Aunque no vieron ningún otro aparato en el resto del día, el temor a los platillos volantes que les buscaban les mantuvo escondidos en su agujero.
Con las últimas luces del día abandonaron su refugio y se pusieron en marcha. La oscuridad de la noche les alcanzó en un paso tan difícil que les obligó a esperar la aparición de la luna, aprovechando para comer algo.
Hacia las once de la noche salió la luna y continuaron la marcha.
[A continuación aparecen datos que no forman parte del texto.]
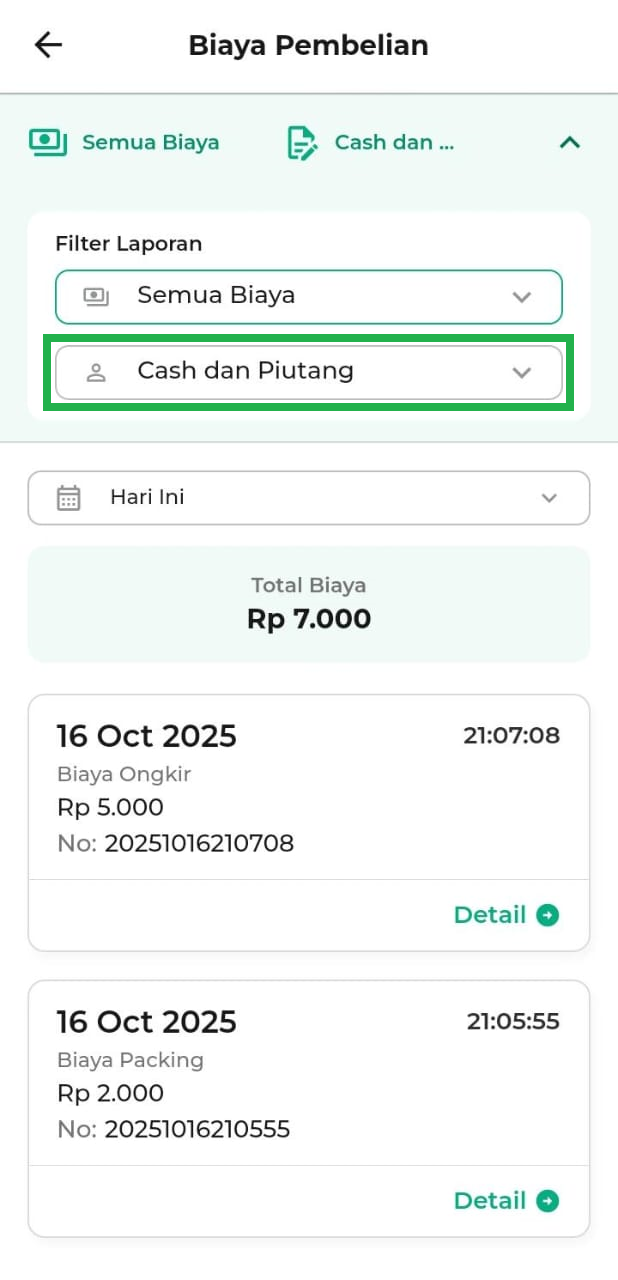The height and width of the screenshot is (1280, 618).
Task: Open the Cash dan Piutang dropdown
Action: pos(309,372)
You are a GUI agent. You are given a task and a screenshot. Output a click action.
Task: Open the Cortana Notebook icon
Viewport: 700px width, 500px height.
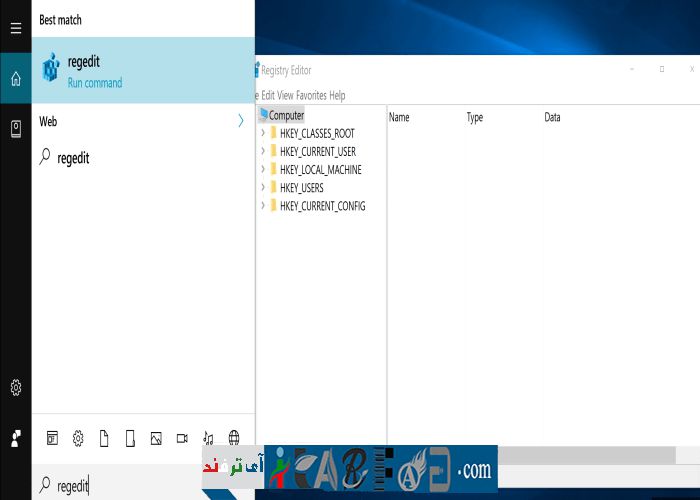pyautogui.click(x=15, y=128)
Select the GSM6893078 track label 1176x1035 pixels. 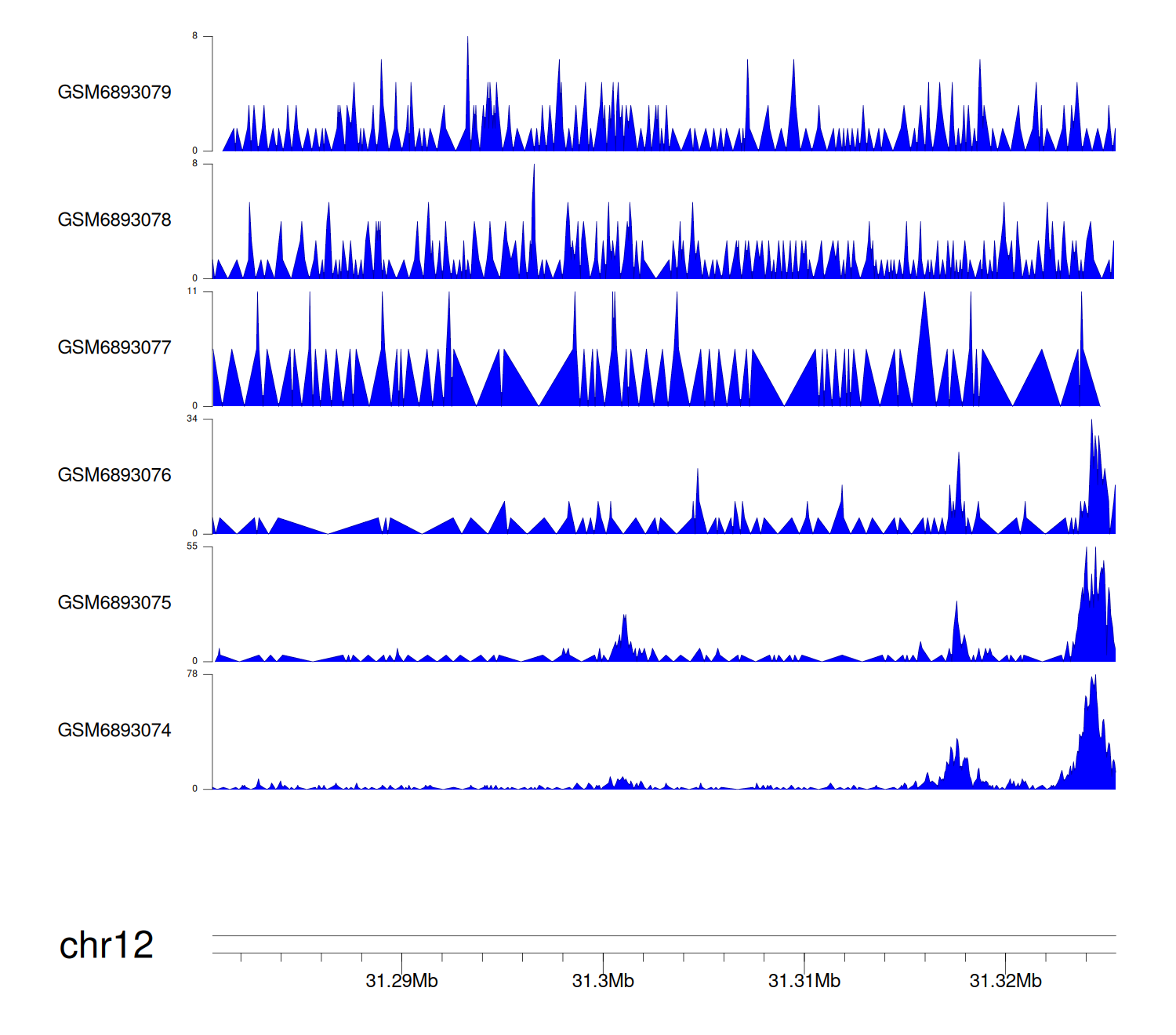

Las luces del alba les alcanzaron al pie de un ventisquero, punto culminante de aquella penosa marcha, y traspuesto el cual todo debería ser más fácil, pues realmente habrían cruzado la frontera del valle de Gpur. La vista de aquel ventisquero era tan impresionante desde el pie del mismo, que Richard preguntó a Baiserab si realmente estaba seguro de encontrarse sobre la ruta adecuada.
—El ventisquero está claramente señalado en el mapa de Kruif.
—¿Y quién nos asegura que Kruif nos dio la ruta verdadera?
—Tenemos que seguir su mapa, es nuestra única alternativa —contestó Miguel Ángel.
Como la mañana anterior, los hombres estaban agotados de cansancio. No se habían detenido ni siquiera para encender un fuego en el que calentar agua y hacer té.
Por la misma razón tampoco se atrevieron a encender fuego durante el día. Cavaron con los cuchillos un agujero en el hielo, que cubrieron con una manta de hielo de forma que no pudieran ser vistos desde el aire. Tratar de dormir en estas circunstancias era imposible. Fue un día horrible, pero al menos no se presentó ningún platillo volante, o si se presentó no lo vieron, acurrucados en aquel agujero, rodeados de hielo y con los pies ateridos.
La irritación que sentían les hizo sentirse osados.
A la caída del sol abandonaron el refugio, cargaron con las mochilas y las armas y emprendieron la escalada del ventisquero, atándose los cuatro a una misma cuerda.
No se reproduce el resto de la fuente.